I would imagine that any reasonable person would look to such a gallery for information on how a particular camera performs. Yet, is this possible here (or for that matter, in any of your camera review galleries)?
ISO? F-stop? No way to select/sort...If I want to browse images at leisure, I'd visit Flickr. Here, however, I expect the presentation to better reflect its context--a review of a camera--a technical item--on a gear-oriented site. And, in this regard, it performs quite dismally.
note: translated from German by my assistant Carsten.
Did you try the slideshow option? It presents an easy way to browse images with the EXIF info overlay and an option to download the full res image. Saying nothing about the quality or artistic merit of the images, I can agree that the gallery used by DPReview is frustrating to use. The EXIF Info below cannot be seen (on my laptop) at the same time as the image without scrolling, and I can't go from image to image without repositioning my mouse. But the slideshow option improves things a lot, so try that if you haven't...
"you have to go to the $1600/£1200 Nocticron to find clicky apertures on an AF lens " - doesn't the 17mm Panny f/1.7 prime have this as well, for a much lower price?
I think you have touched on a very interesting point - and it is the difference between when one *might* do with a camera and how one actually uses it in practice. A lot of people purchase a dSLR with kit lens and never buy another lens. The LX100 is the kind of camera they should really buy - since they get the benefit of the much faster lens and the creative options that offers with a smaller size to boot.
Personally I find the LX100 to be an attractive option as a second body, as well. I own an EM-1 and recently purchased a GX1 as a small carry anywhere option. The reality is that I'll never take the GX1 with a 12-40mm or 50-200mm lens.
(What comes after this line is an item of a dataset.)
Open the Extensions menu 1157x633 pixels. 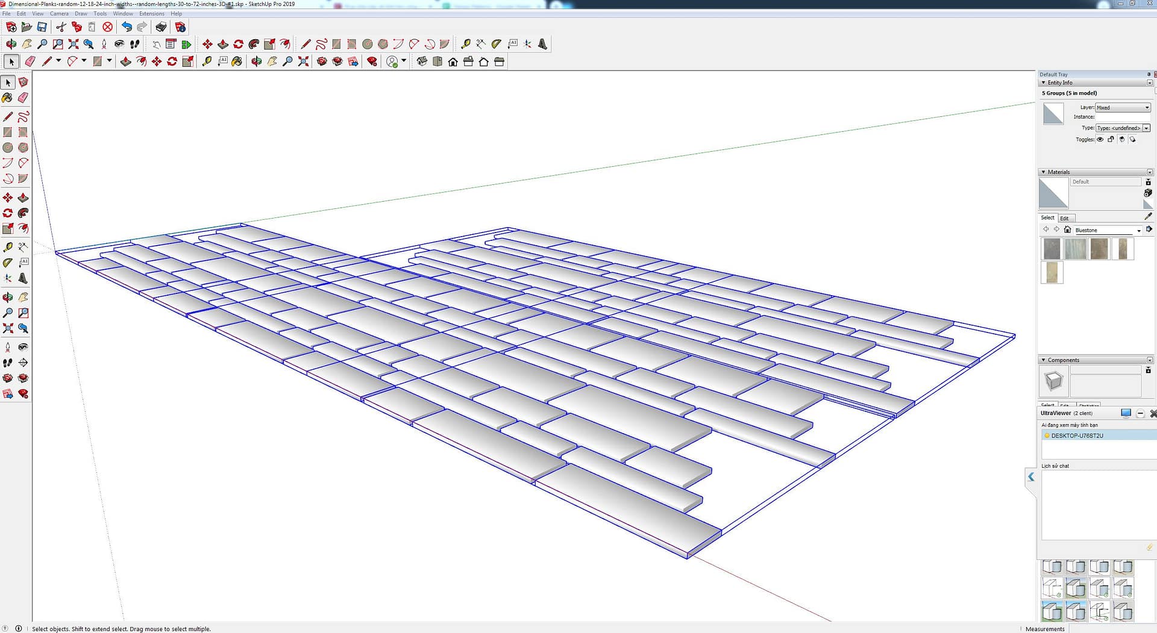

As soon as I start taking more than one lens I have 'room' for my EM-1. So practically, a fixed lens on the LX100 would make no difference (other than having a faster lens!).
There is a reason these aren't made for Canon/Nikon, and conversely why they exist for Fuji/Samsung/MFT (natively) - Canon and Nikon support a larger sensor size. When you get into a telephoto lens, how many people want to spend $1600+ for less reach? And by going with a crop specific model you give up the option to use the lens on a full frame body later (with full coverage). Whether people upgrade not not I think most people think they will at some point. When I used to shoot with a 70-200mm F/4 Canon on APS-C it was a wonderful lens, and I don't recall wishing I had a bit more range on the wide end - that end has plenty of choices that overlap. But I frequently wanted more range on the telephoto end.
Now, with an MFT system I use a 50-200mm zoom - so in many ways I've gone the other way, taking advantage of the smaller system to get MORE reach in a similar size, rather than matching the reach on a full frame sensor in a smaller package.